The request> Locate each line of the records that contains the string "Select" and copy those lines.

Record extracts>
--
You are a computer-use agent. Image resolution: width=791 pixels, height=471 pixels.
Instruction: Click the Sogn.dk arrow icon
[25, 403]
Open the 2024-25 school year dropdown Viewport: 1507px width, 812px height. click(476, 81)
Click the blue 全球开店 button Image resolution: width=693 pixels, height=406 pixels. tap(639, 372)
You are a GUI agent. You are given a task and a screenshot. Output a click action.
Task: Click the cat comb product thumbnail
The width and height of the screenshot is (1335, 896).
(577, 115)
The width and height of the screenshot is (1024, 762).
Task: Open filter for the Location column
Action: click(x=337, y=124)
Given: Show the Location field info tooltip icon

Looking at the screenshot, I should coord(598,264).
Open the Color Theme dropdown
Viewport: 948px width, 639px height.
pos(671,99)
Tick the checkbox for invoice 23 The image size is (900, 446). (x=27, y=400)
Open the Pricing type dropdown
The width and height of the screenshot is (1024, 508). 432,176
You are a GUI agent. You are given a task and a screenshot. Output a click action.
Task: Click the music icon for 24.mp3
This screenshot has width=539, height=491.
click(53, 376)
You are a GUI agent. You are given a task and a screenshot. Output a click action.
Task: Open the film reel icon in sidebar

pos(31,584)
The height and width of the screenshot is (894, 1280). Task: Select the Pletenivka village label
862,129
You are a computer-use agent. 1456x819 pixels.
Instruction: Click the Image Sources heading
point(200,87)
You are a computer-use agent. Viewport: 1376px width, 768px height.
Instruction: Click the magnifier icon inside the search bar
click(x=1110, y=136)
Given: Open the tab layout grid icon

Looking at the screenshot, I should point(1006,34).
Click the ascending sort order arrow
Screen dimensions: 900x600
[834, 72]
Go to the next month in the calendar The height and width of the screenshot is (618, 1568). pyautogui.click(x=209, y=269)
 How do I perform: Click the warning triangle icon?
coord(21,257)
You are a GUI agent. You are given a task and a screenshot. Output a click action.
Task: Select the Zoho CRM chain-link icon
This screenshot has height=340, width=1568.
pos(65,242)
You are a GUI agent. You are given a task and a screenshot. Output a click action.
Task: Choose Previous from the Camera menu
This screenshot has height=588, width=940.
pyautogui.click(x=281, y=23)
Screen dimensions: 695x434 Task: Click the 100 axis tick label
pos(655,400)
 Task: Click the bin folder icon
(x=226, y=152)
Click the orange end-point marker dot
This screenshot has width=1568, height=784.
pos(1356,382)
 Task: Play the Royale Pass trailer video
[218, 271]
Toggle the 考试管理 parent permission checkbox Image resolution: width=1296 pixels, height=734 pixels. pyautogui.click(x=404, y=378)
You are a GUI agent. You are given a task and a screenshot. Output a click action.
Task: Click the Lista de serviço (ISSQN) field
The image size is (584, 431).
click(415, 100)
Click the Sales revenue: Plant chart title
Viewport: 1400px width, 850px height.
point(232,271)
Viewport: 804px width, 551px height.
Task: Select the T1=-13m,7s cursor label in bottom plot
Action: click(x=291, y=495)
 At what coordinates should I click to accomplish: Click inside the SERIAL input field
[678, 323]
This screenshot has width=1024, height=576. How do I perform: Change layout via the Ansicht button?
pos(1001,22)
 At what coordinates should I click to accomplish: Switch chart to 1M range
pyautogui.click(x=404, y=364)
--
Result of this task>
The height and width of the screenshot is (894, 1280). Task: Select the Pletenivka village label
Task: Select the Zoho CRM chain-link icon
Task: Select the T1=-13m,7s cursor label in bottom plot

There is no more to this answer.